もう20年以上昔のこと。フランス語検定でエールフランス特別賞をいただいたときの面接で、フランス人審査官に「フランス語の通訳になりたいならエジット(ESIT)にいったらいい」と言われたことがあります。ESIT?そんな通訳学校があるんだ、と思って憧れました。

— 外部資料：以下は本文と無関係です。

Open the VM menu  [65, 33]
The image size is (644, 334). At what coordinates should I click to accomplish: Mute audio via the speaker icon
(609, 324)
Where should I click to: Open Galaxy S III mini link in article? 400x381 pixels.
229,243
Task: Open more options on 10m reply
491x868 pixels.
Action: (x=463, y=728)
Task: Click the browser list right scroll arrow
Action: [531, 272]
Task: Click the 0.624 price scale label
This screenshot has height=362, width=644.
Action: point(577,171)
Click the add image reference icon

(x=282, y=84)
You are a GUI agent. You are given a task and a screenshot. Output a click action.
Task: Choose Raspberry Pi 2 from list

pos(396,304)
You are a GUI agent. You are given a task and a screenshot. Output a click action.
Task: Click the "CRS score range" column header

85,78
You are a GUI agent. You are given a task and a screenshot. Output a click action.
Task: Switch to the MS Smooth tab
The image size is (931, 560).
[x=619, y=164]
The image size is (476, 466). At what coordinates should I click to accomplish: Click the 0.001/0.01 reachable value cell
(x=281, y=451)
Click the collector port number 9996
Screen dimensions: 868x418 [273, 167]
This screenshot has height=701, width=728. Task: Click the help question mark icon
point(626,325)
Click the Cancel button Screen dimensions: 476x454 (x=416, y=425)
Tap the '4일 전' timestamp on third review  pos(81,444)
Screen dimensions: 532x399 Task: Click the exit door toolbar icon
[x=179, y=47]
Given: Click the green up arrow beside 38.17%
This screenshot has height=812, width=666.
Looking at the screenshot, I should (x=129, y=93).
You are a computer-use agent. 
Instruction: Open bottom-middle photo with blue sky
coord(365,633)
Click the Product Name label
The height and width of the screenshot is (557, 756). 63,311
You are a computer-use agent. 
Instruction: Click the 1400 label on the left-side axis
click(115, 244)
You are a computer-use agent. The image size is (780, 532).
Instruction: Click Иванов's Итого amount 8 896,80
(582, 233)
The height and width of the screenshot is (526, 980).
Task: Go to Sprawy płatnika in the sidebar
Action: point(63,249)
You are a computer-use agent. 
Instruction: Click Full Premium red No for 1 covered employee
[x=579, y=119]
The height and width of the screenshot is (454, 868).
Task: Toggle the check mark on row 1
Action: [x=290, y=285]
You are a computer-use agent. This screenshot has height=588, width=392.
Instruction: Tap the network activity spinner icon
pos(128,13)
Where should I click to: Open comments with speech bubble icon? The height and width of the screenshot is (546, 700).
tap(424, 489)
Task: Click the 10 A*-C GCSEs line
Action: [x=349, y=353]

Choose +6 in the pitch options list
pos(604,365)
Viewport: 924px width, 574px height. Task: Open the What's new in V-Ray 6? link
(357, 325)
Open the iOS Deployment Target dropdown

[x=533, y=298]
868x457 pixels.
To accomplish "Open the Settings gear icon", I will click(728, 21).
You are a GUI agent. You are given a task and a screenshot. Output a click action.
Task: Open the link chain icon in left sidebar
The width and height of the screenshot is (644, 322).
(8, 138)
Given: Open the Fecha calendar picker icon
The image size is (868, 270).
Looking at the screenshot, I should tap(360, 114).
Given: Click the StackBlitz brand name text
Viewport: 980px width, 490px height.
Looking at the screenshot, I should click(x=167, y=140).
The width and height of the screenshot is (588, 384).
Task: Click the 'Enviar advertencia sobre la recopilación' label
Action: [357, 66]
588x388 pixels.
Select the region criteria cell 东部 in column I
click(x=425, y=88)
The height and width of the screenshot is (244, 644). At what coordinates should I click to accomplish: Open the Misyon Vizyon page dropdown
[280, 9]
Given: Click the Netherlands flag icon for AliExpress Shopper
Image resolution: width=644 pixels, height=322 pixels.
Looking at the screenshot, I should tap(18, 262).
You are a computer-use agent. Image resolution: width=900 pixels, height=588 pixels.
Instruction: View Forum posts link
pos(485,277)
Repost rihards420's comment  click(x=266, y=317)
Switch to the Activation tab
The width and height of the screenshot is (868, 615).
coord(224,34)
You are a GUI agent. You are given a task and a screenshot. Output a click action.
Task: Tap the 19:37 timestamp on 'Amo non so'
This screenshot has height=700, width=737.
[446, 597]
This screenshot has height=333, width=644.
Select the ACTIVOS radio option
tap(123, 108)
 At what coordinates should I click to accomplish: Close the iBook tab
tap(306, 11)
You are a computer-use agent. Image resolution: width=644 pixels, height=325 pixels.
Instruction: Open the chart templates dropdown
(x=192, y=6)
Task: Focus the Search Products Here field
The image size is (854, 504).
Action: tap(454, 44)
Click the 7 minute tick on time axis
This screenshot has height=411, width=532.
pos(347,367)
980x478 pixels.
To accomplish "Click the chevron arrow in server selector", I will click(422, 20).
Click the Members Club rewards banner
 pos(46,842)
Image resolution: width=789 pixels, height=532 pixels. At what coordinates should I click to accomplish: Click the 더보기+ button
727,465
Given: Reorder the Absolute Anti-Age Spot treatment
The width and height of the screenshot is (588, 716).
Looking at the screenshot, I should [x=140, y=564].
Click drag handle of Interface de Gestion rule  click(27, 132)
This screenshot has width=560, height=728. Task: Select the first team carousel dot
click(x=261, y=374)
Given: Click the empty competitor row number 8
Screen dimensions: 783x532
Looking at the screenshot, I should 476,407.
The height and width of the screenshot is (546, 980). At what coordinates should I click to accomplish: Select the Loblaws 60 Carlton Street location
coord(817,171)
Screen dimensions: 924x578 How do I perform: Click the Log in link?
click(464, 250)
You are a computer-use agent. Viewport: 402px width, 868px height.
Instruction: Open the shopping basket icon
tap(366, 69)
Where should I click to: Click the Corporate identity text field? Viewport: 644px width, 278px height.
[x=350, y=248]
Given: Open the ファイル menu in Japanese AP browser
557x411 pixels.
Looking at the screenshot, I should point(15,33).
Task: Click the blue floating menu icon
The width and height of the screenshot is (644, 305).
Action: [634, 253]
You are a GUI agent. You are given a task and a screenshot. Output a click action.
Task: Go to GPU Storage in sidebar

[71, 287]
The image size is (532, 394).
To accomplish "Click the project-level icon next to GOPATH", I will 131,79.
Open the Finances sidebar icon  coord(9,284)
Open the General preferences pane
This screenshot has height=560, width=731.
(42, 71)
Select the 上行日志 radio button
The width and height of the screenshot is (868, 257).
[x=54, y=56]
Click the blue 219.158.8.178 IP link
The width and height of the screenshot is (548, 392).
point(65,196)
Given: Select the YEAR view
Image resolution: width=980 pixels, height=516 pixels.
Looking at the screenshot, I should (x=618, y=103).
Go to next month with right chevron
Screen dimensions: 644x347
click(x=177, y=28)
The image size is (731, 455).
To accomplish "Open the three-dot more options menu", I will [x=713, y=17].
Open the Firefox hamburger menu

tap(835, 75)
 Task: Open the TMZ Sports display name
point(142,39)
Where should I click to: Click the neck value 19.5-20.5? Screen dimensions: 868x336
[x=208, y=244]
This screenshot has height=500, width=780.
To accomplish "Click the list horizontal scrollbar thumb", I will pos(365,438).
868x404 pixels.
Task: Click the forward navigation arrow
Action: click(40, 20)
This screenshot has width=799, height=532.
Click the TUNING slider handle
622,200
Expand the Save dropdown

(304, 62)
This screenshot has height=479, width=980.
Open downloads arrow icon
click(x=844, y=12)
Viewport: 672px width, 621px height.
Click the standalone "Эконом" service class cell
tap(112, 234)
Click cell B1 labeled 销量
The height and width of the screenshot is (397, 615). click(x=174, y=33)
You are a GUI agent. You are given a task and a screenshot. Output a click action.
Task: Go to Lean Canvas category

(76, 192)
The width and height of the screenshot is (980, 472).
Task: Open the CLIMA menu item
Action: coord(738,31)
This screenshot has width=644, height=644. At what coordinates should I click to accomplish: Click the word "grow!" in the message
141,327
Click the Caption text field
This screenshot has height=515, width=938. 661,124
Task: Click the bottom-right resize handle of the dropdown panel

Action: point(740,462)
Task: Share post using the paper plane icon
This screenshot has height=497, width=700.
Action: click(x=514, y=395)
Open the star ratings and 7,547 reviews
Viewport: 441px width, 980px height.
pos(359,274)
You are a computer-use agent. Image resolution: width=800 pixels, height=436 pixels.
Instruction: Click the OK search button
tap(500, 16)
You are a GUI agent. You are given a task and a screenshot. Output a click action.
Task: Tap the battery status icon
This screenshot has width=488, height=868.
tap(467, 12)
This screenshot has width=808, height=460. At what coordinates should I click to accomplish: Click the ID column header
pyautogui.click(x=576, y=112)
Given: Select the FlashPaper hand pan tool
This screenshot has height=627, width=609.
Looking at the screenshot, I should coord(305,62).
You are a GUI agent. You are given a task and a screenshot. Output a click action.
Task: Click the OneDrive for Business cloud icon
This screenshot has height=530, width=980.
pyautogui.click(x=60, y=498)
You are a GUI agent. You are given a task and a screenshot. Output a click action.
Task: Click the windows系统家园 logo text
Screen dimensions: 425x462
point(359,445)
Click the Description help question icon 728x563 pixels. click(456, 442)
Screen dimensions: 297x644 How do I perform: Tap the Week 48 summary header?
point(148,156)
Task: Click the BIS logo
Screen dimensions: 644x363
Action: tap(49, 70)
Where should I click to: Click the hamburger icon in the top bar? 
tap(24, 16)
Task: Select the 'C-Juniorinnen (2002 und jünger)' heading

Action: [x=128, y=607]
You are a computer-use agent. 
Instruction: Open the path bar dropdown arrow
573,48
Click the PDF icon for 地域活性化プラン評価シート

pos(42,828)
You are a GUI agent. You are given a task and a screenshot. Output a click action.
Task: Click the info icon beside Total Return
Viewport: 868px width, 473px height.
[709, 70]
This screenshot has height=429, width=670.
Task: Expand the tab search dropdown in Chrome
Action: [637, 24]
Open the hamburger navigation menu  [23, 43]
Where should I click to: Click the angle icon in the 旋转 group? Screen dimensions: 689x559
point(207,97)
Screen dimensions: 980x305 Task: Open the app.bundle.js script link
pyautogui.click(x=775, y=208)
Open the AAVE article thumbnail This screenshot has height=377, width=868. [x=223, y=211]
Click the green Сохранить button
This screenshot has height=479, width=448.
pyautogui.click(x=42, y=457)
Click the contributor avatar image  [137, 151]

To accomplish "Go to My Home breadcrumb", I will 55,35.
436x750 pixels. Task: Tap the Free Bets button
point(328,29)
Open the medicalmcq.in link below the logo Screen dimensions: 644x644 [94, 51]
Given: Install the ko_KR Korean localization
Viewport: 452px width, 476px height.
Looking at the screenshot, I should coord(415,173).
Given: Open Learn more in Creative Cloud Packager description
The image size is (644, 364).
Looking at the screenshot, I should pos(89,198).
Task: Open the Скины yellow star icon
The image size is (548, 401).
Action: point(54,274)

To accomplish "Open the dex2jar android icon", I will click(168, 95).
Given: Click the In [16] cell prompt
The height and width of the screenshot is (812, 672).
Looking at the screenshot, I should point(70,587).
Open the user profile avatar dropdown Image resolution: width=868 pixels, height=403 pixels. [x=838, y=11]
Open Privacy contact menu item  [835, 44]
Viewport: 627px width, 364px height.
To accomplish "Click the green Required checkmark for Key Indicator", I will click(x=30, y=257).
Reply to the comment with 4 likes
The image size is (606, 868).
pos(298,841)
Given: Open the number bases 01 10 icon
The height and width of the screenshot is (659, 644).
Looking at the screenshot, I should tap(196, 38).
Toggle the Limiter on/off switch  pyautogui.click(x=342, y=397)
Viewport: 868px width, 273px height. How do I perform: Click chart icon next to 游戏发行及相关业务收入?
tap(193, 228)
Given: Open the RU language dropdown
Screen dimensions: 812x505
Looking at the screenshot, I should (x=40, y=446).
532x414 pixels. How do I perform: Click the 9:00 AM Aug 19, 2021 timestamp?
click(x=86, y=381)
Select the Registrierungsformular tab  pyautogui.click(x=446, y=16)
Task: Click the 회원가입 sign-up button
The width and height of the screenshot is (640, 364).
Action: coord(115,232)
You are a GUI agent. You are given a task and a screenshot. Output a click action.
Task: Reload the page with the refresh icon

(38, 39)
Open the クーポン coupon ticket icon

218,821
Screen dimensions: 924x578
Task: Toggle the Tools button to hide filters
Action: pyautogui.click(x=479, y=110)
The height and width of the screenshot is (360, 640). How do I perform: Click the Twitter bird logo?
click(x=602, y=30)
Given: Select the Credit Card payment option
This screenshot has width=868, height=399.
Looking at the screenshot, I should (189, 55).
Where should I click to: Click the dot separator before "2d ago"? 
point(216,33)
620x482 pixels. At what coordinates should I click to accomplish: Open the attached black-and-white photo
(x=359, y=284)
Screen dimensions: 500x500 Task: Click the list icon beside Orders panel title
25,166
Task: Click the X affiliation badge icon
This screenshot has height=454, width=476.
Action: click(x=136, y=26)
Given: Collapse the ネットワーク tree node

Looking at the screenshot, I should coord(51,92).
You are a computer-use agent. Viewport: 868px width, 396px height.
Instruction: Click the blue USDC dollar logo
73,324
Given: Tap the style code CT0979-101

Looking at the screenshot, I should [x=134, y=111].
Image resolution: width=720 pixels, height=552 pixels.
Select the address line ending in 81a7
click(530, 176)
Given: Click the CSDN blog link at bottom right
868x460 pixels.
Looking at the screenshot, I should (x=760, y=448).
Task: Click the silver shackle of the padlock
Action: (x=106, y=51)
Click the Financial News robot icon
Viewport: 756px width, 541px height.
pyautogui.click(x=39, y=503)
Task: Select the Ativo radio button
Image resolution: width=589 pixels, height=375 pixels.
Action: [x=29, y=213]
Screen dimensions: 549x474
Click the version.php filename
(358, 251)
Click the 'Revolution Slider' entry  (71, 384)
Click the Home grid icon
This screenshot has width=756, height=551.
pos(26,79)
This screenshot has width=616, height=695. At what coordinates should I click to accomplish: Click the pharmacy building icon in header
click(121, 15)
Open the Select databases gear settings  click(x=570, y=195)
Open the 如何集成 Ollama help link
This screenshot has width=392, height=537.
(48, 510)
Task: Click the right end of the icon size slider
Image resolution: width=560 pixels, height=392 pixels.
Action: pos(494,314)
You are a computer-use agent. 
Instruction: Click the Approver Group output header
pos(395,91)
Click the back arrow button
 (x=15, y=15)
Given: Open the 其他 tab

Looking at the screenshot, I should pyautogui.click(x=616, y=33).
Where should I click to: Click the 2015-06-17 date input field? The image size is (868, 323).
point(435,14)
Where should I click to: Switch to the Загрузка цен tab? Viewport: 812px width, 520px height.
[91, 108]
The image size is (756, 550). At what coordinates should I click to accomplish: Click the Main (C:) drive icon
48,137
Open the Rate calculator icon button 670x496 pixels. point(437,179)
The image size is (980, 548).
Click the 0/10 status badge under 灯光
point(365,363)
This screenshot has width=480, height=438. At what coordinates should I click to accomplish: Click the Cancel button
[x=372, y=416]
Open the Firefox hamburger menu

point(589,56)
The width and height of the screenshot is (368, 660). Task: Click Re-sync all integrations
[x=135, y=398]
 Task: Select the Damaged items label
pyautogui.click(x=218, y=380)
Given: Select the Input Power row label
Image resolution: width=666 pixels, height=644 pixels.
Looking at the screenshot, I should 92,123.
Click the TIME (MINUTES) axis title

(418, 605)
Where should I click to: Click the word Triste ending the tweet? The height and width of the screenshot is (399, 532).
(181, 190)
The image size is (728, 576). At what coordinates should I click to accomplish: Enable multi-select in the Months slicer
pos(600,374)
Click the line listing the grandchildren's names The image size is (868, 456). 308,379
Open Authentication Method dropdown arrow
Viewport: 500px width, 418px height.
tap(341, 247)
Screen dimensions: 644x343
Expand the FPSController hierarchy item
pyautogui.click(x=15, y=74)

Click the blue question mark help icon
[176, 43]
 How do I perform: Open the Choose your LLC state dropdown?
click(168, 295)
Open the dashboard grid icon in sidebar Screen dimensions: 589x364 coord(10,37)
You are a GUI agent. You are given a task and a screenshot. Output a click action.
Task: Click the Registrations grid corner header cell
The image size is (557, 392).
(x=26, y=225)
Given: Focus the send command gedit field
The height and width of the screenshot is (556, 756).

日本の、少なくとも私が入社した翻訳・通訳会社で経験した通訳業界は、徒弟制度のような完全OJTでした。先輩が都合がつかない場合に代理としてアフリカへ出張したり、「明日来れる人にお願いしたい」というクライアントの急な要請があり他に誰もいけない場合は自分でいったり。そうして先輩のやり方を真似したり、クライアントから叱咤されながら業務実績を積み重ねていました。「あなたが自分で翻訳するなんて10年早い」と大先輩にミスを発見されて怒られ、「他の通訳さんはメモをとってたよ。」とクライアントから教わり、「声が小さすぎるから自信がなく見える」など言われたりして少しずつ要領がわかっていったのです。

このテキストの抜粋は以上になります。